#### REQUIRED TASK:
Output each line of the records below as one string in a JSON list, with one string per line and blank lines omitted.
-------------------------
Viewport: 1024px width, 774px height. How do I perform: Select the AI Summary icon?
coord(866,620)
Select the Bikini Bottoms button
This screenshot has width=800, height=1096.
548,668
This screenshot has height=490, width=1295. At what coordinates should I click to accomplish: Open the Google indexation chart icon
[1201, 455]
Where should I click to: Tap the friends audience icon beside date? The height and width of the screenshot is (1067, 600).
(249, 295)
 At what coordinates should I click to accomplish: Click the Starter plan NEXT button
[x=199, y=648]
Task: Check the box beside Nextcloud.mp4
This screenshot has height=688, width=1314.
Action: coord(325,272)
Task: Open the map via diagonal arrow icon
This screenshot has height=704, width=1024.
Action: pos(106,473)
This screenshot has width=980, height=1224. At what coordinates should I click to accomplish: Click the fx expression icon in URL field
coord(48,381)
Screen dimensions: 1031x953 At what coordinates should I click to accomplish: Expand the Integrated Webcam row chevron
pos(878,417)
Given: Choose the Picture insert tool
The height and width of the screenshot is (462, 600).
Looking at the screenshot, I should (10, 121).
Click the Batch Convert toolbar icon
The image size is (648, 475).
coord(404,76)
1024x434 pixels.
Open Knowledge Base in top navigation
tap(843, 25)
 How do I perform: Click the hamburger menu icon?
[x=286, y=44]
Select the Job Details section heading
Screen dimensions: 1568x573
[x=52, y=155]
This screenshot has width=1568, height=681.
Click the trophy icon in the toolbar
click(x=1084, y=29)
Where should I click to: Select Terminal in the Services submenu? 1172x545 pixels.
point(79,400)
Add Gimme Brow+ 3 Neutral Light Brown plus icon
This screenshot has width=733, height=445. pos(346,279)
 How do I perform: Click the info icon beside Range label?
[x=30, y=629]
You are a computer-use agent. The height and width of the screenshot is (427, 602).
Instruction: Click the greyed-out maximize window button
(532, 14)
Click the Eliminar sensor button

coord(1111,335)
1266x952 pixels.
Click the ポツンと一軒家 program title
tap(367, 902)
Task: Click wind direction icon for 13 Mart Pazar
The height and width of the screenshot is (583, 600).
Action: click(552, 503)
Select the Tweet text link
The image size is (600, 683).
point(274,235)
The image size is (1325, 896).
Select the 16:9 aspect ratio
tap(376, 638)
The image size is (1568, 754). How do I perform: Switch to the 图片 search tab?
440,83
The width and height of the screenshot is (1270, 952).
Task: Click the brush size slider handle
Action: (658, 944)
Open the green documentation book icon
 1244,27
-------------------------
#### ANSWER FOR THE TASK:
[
  "Viewport: 1024px width, 774px height. How do I perform: Select the AI Summary icon?",
  "coord(866,620)",
  "Select the Bikini Bottoms button",
  "This screenshot has width=800, height=1096.",
  "548,668",
  "This screenshot has height=490, width=1295. At what coordinates should I click to accomplish: Open the Google indexation chart icon",
  "[1201, 455]",
  "Where should I click to: Tap the friends audience icon beside date? The height and width of the screenshot is (1067, 600).",
  "(249, 295)",
  " At what coordinates should I click to accomplish: Click the Starter plan NEXT button",
  "[x=199, y=648]",
  "Task: Check the box beside Nextcloud.mp4",
  "This screenshot has height=688, width=1314.",
  "Action: coord(325,272)",
  "Task: Open the map via diagonal arrow icon",
  "This screenshot has height=704, width=1024.",
  "Action: pos(106,473)",
  "This screenshot has width=980, height=1224. At what coordinates should I click to accomplish: Click the fx expression icon in URL field",
  "coord(48,381)",
  "Screen dimensions: 1031x953 At what coordinates should I click to accomplish: Expand the Integrated Webcam row chevron",
  "pos(878,417)",
  "Given: Choose the Picture insert tool",
  "The height and width of the screenshot is (462, 600).",
  "Looking at the screenshot, I should (10, 121).",
  "Click the Batch Convert toolbar icon",
  "The image size is (648, 475).",
  "coord(404,76)",
  "1024x434 pixels.",
  "Open Knowledge Base in top navigation",
  "tap(843, 25)",
  " How do I perform: Click the hamburger menu icon?",
  "[x=286, y=44]",
  "Select the Job Details section heading",
  "Screen dimensions: 1568x573",
  "[x=52, y=155]",
  "This screenshot has width=1568, height=681.",
  "Click the trophy icon in the toolbar",
  "click(x=1084, y=29)",
  "Where should I click to: Select Terminal in the Services submenu? 1172x545 pixels.",
  "point(79,400)",
  "Add Gimme Brow+ 3 Neutral Light Brown plus icon",
  "This screenshot has width=733, height=445. pos(346,279)",
  " How do I perform: Click the info icon beside Range label?",
  "[x=30, y=629]",
  "You are a computer-use agent. The height and width of the screenshot is (427, 602).",
  "Instruction: Click the greyed-out maximize window button",
  "(532, 14)",
  "Click the Eliminar sensor button",
  "coord(1111,335)",
  "1266x952 pixels.",
  "Click the ポツンと一軒家 program title",
  "tap(367, 902)",
  "Task: Click wind direction icon for 13 Mart Pazar",
  "The height and width of the screenshot is (583, 600).",
  "Action: click(552, 503)",
  "Select the Tweet text link",
  "The image size is (600, 683).",
  "point(274,235)",
  "The image size is (1325, 896).",
  "Select the 16:9 aspect ratio",
  "tap(376, 638)",
  "The image size is (1568, 754). How do I perform: Switch to the 图片 search tab?",
  "440,83",
  "The width and height of the screenshot is (1270, 952).",
  "Task: Click the brush size slider handle",
  "Action: (658, 944)",
  "Open the green documentation book icon",
  " 1244,27"
]